Your astrological week ahead, with Psychic Bob

Sagittarius (22 NOV-21 DEC)
No word from Channel 5 about your idea for a TV documentary about Canadian MILF fans called The Gerontophile Toronto Files. 

Capricorn (22 DEC-19 JAN)
You feel sorry for that UKIP bloke going all bigoted on painkillers. That Kristallnacht Nurse is strong stuff.

Aquarius (20 JAN-19 FEB)
Chewing sadly on a sprout for the 8,723rd day in a row, Roy Wood glances at the abandoned genie’s lamp and sighs.

Pisces (20 FEB-20 MAR)
As somebody who likes to be dominated while dressed as a dog, you prefer to be called a subwoofer.

Aries (21 MAR-19 APR)
Your life is uncanny – i.e. something a Geordie wouldn’t like.

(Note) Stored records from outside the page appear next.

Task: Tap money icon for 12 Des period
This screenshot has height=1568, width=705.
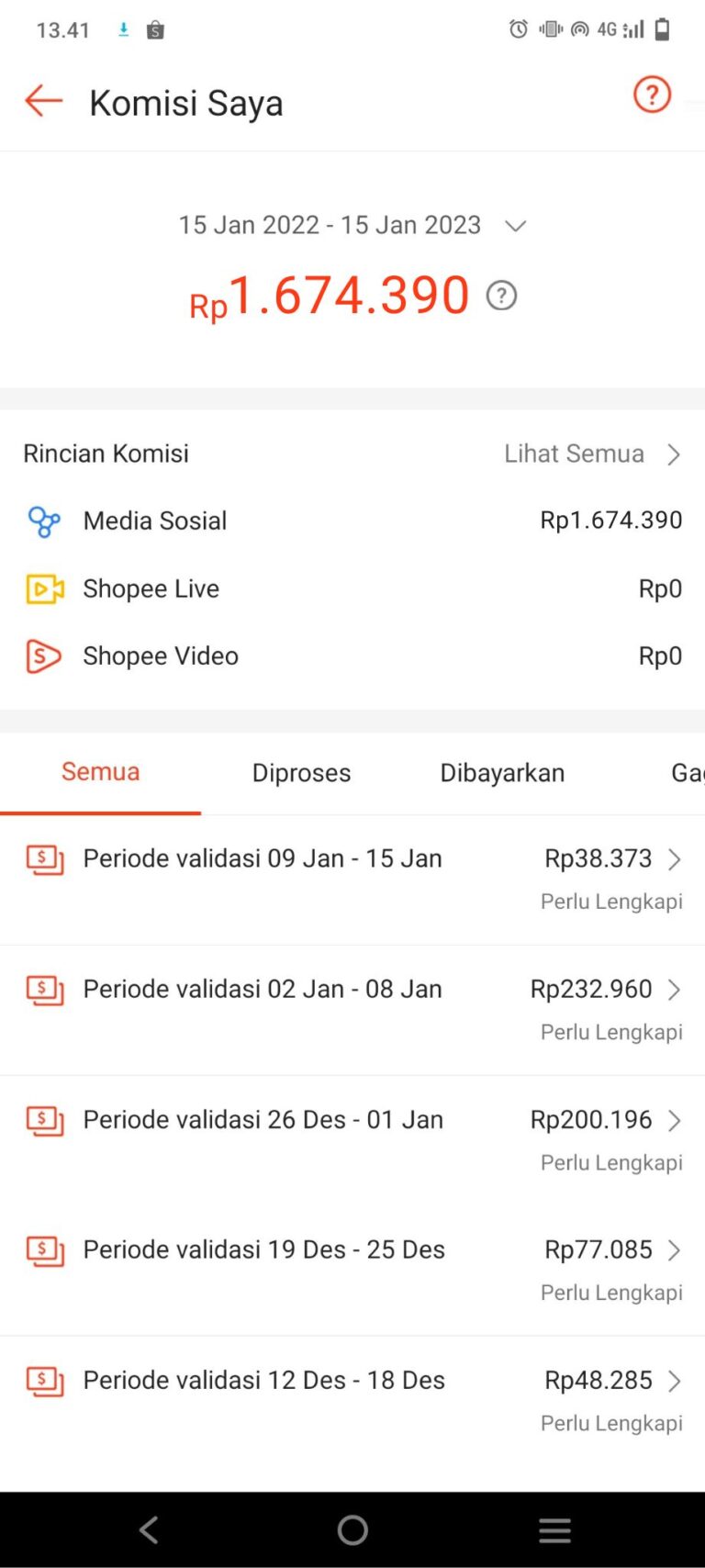Action: tap(45, 1382)
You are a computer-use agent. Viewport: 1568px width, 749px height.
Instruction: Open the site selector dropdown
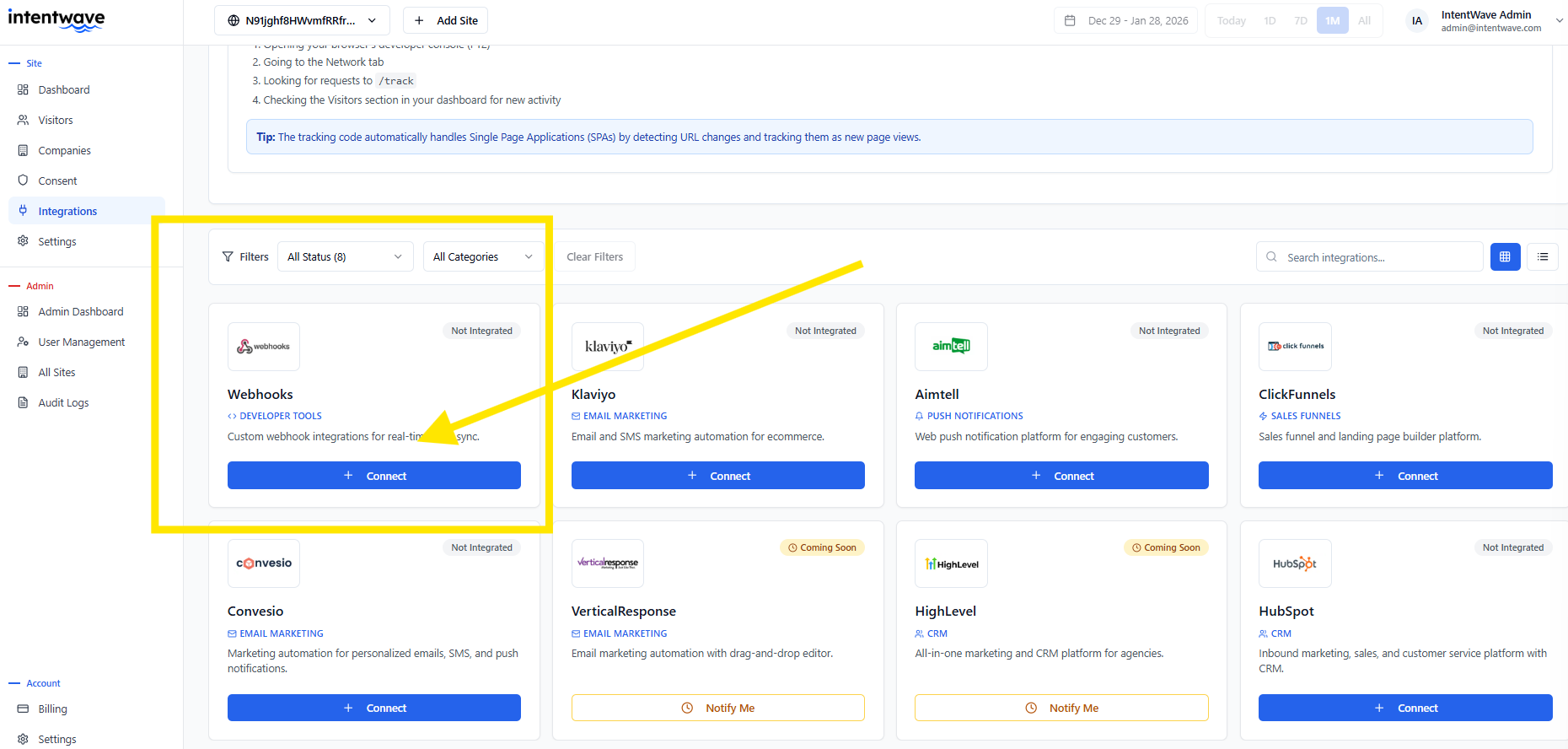(x=302, y=21)
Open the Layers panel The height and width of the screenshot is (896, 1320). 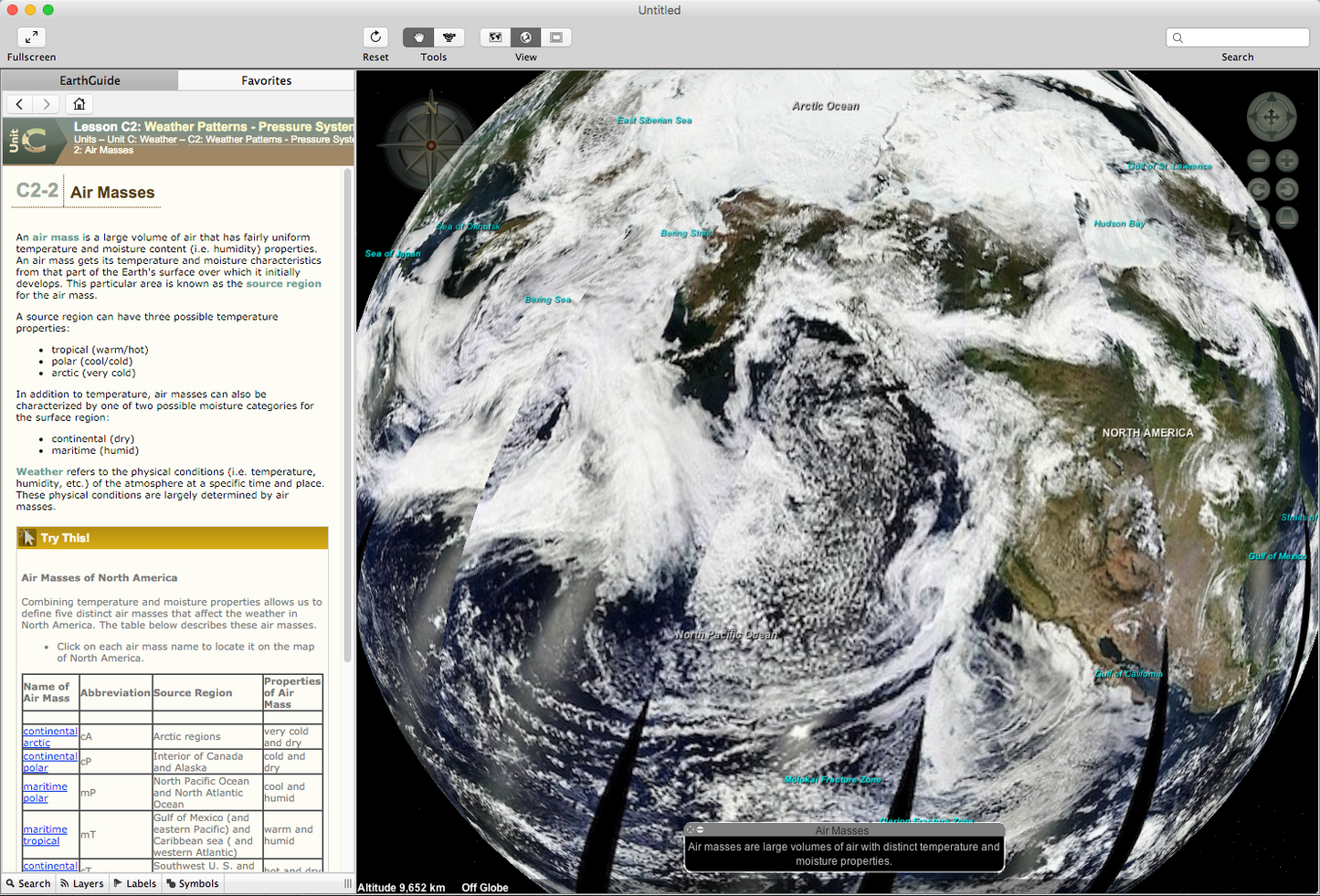(x=82, y=883)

Taurus (20 APRIL – 20 MAY)
The ad hoc nativity scene in your front garden has drawn comments from the neighbours. Especially the inflatable Mary.

Gemini (21 MAY-20 JUN)
You’re still undecided on the wording of your out-of-office Christmas email message but it’s definitely between ‘getting arseholed’ and ‘not moving from the sofa’.

Cancer (21 JUN-22 JUL)
All you need is love. All you need is love. All you need is love, love. Love is all you need. And £4k by Friday or you’re getting your legs broken.

Leo (23 JUL-22 AUG)
You love panto – all the daft costumes, shouting stuff out to the actors, getting the kids to join in – not sure why they’re going on about that Macbeth bloke, mind.

Virgo (23 AUG-22 SEP)
Putting the finishing touches to a scathing and detailed review of last night’s restaurant, you worry that it could permanently damage the reputation of McDonald’s.

Libra (23 SEP-23 OCT)
Trouble at the in-laws when you laugh at his bright red novelty Christmas jumper and it turns out he’s wearing a t-shirt due to his massively inflamed eczema.

Scorpio (24 OCT-21 NOV)
Dubbadubbadumdumdubbadubbadum, dubbadumdum, dubbadum, dubbadubbadum. Nothing like farting in the bath, is there?